PROBLEM TO WORK ON:
Copy the items word for word, starting at the line containing "Image resolution: width=390" and ending after the line containing "will (353, 12).".

MATERIAL FOR THIS EXERCISE:
____________________
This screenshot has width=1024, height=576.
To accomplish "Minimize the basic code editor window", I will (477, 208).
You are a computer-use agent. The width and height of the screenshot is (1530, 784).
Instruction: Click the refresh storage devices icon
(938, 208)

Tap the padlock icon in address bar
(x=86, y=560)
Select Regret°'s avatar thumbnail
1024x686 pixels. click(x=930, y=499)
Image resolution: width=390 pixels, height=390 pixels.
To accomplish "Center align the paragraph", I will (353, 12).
____________________
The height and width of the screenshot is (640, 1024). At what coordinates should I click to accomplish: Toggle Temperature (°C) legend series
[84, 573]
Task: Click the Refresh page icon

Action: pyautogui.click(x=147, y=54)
____________________
FINAL RESULT:
Image resolution: width=390 pixels, height=390 pixels.
To accomplish "Center align the paragraph", I will (353, 12).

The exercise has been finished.